Comment faire face aux questions pour lesquelles nous n'avons pas nous-même les réponses ? Par exemple sur l’évolution de la situation et l'idée d'une extension du conflit en Europe de l’ouest ?
Je pense qu’il faut à ce moment-là partager nos questions, tout en disant clairement nos incertitudes. Il faut être le plus authentique possible en n'hésitant pas à dire qu’on ne sait pas, mais qu'il y a quand même des solutions comme par exemple le fait de rappeler que différents pays de l’Europe se réunissent régulièrement pour éviter à tout prix d’éviter l’extension du conflit et d’éviter la guerre. En résumé, leur donner des éléments de réflexion et ne pas donner des réponses binaires comme « oui ça arrivera, non ça n’arrivera pas ».
De quelle manière préserver les enfants face à la violence des images qu'ils peuvent voir ? Faut-il les protéger ?
Protéger de toutes les images est difficile, puisqu'il y en a beaucoup. Il faut être disponible justement quand on évoque ces choses-là : ça peut être au cours d'un moment privilégié, le temps du soir par exemple, pour mettre les choses à plat.
En ce qui concerne les plus petits, il faut d'abord éviter que la télévision soit allumée en permanence. Autre chose : les accompagner lorsqu’ils voient des images pour pouvoir en parler mais surtout ne pas les laisser seuls avec ces images-là.
Pour les adolescents, c’est peut-être un peu plus différent. Ils ont toujours un coup d’avance sur les adultes car ils ont accès à des réseaux sociaux. Dans cette situation, c’est important d’aller voir soi-même ce qu’ils regardent, ce qu’ils en comprennent, pour pouvoir reprendre les choses avec eux.
La vision de ces images peut-elle avoir des conséquences sur les enfants ?
Cela peut être effectivement traumatisant. Tout dépend si l’enfant est déjà angoissé de nature. Il peut y avoir par exemple des effets avec des enfants qui pensent qu’il peut y avoir une guerre nucléaire. Ces enfants qui se sentent déjà angoissés doivent être objet d'une grande vigilance de la part de leurs parents.
Quelle approche adopter avec les enfants qui ont été confrontés à des situations de guerre ?

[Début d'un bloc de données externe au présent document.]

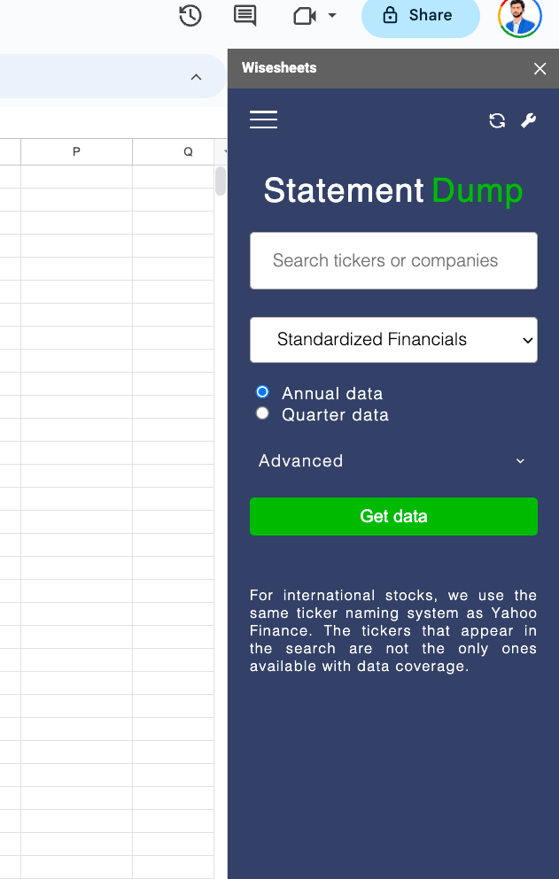Close the Wisesheets panel
Screen dimensions: 559x879
pos(540,68)
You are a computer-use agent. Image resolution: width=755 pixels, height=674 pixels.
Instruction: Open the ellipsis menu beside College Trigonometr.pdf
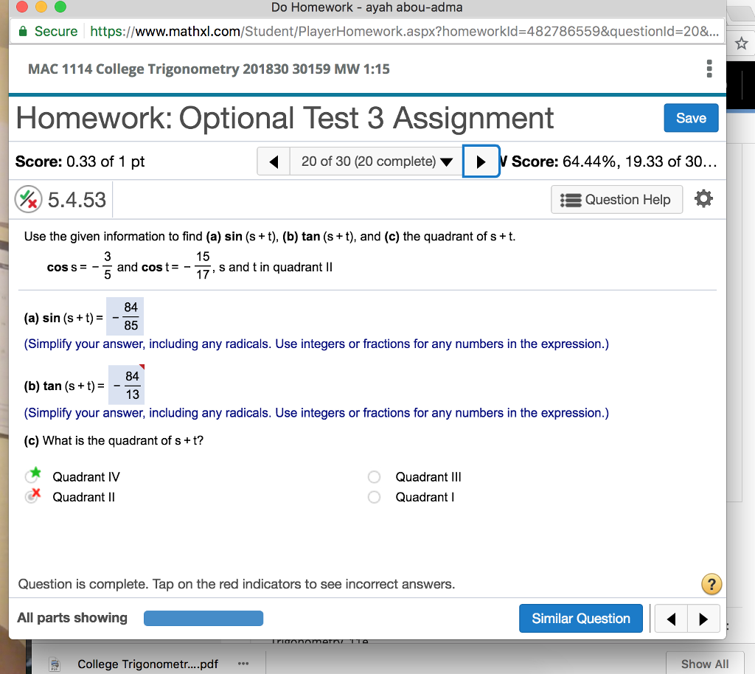pyautogui.click(x=243, y=664)
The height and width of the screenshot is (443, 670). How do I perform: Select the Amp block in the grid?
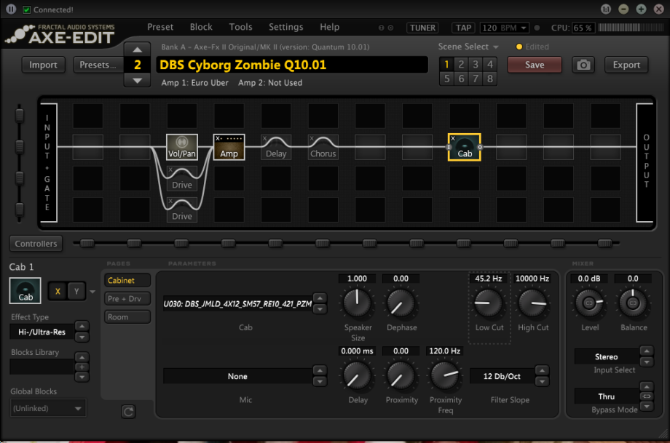(x=229, y=147)
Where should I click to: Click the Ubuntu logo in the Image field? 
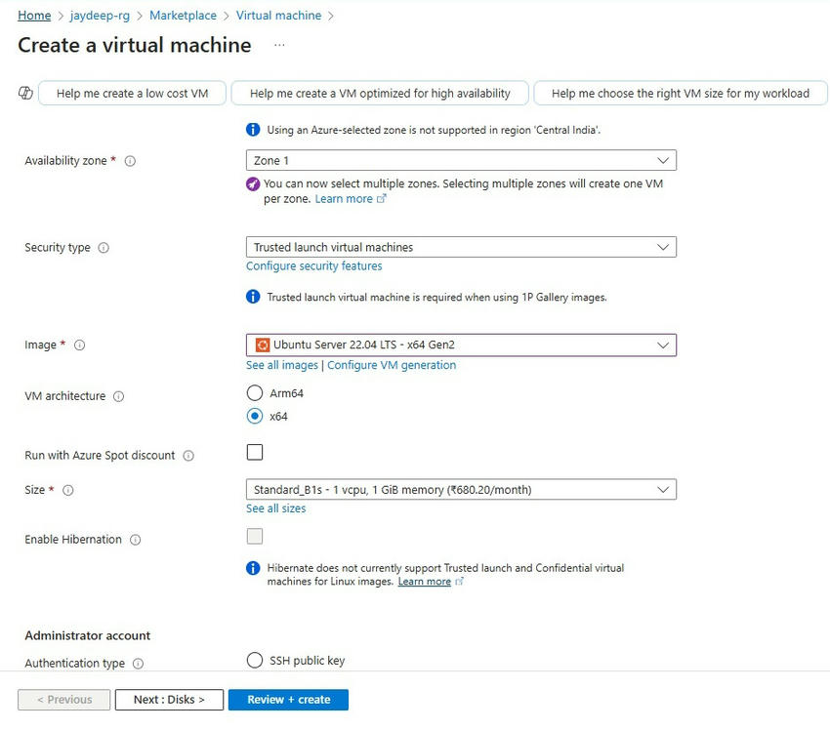[x=262, y=345]
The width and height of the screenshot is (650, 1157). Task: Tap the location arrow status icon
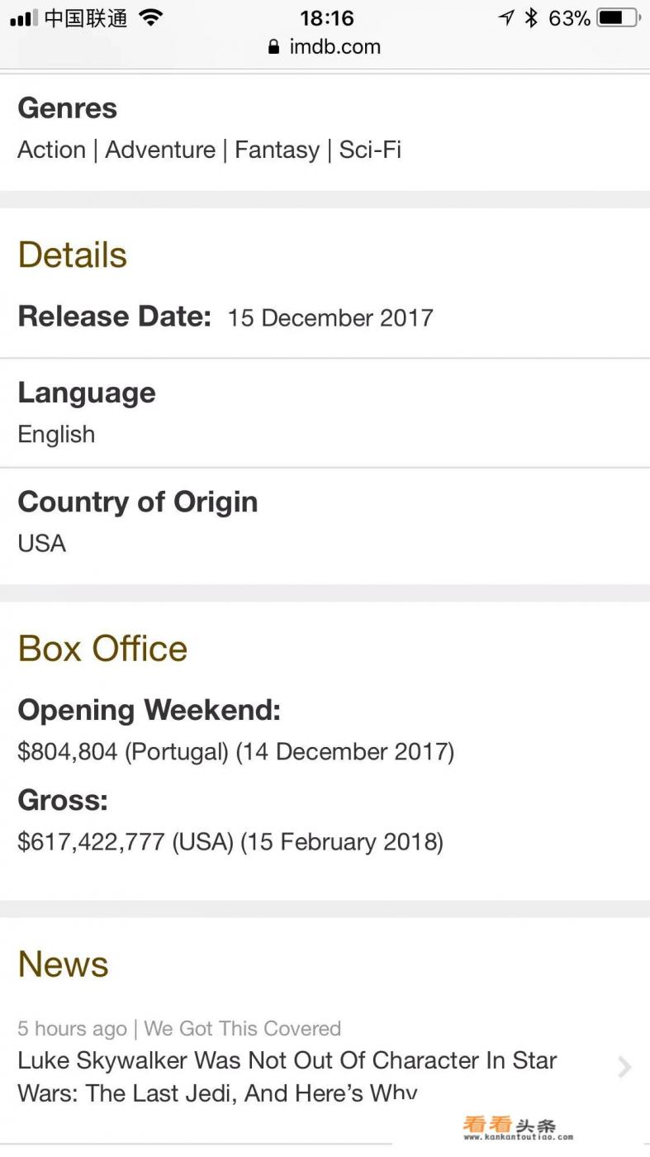pos(506,17)
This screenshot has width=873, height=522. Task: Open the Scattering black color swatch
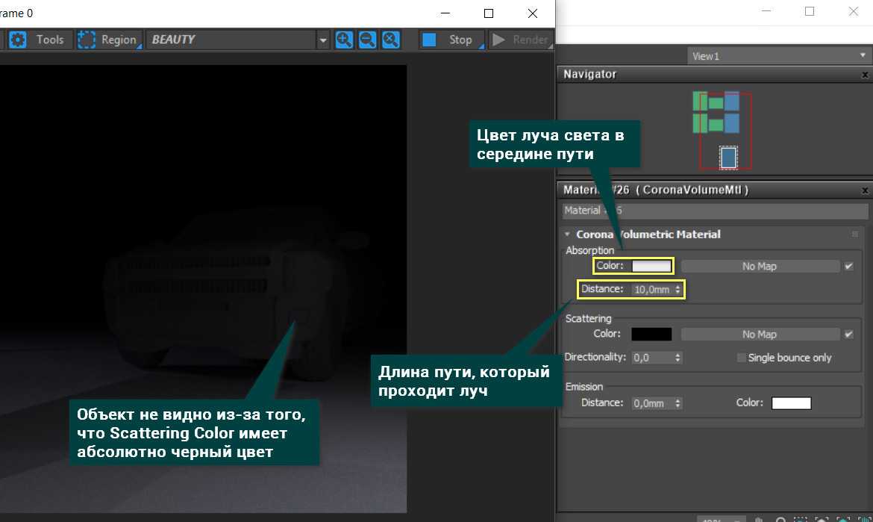(651, 335)
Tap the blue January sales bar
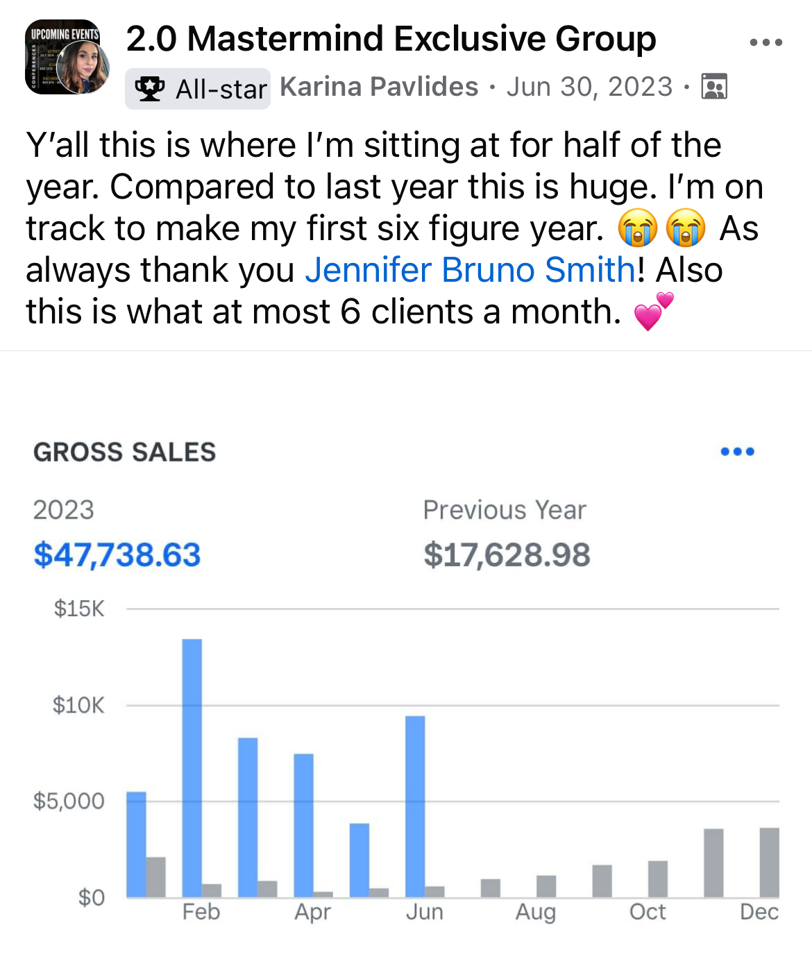This screenshot has width=812, height=957. pyautogui.click(x=136, y=843)
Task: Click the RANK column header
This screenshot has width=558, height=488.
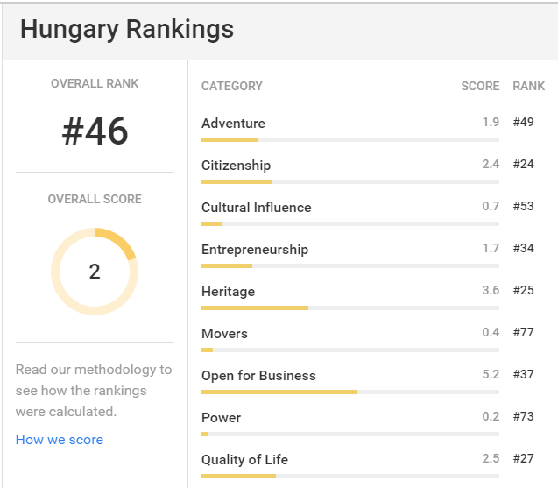Action: click(529, 86)
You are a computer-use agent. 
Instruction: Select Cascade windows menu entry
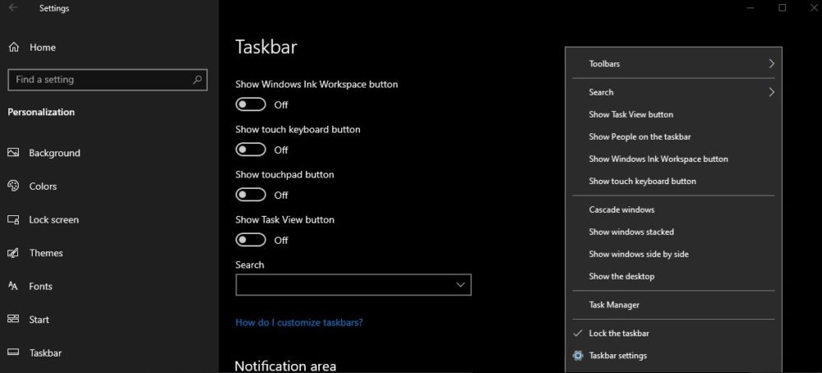pos(621,210)
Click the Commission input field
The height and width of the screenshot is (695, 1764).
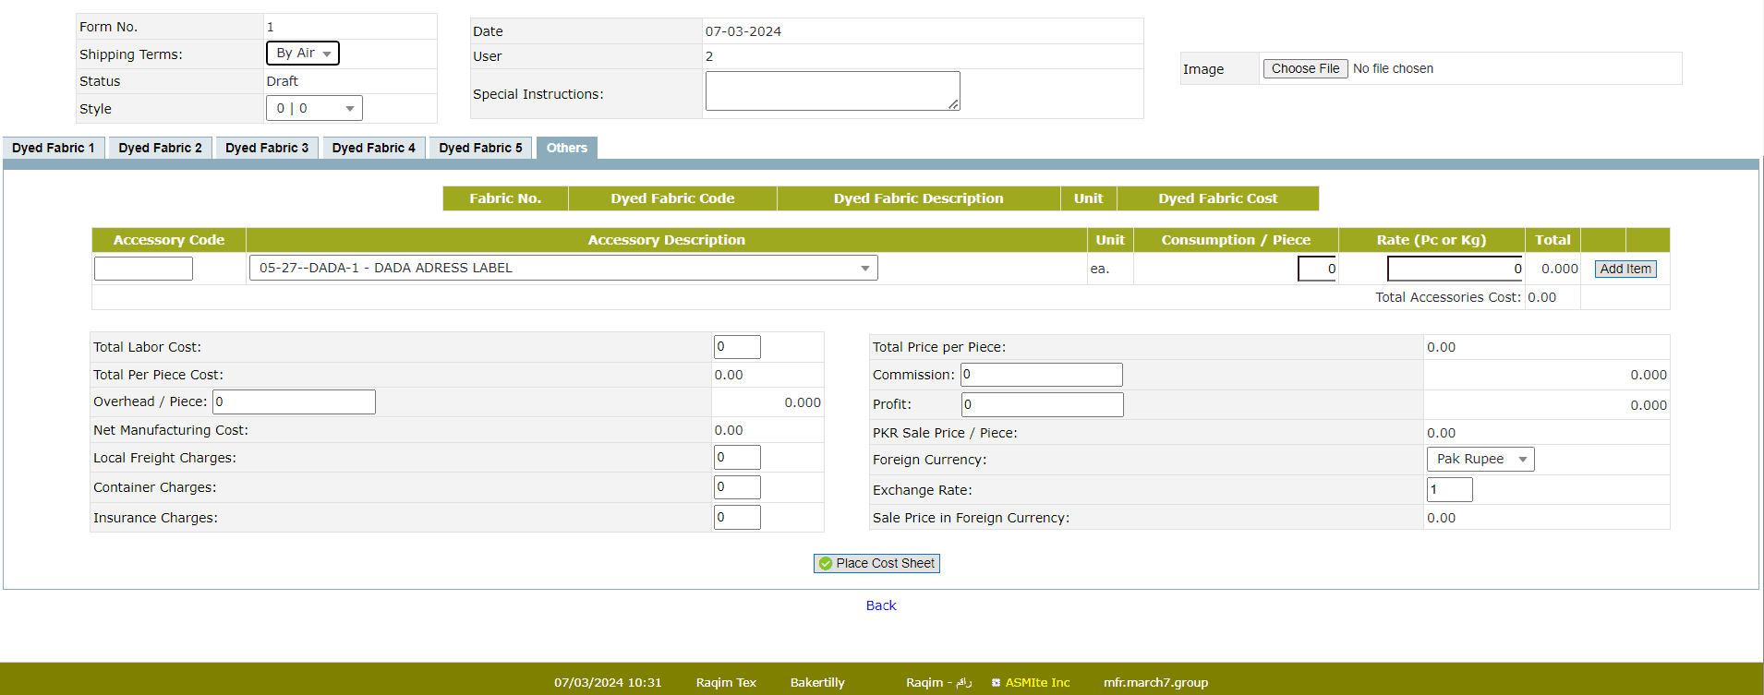pyautogui.click(x=1041, y=375)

Ici encore, il est important de partir de leurs propos, de ce qu’ils ont compris, de ce qui a été le plus difficile pour eux dans leur trajet de migration pour recueillir leur ressenti. Après, je pense que si ces enfants-là arrivent, il y aura surement un dispositif particulier, tel que les cellules d'urgence médico-psychologique (CUMP), qui sera déployé.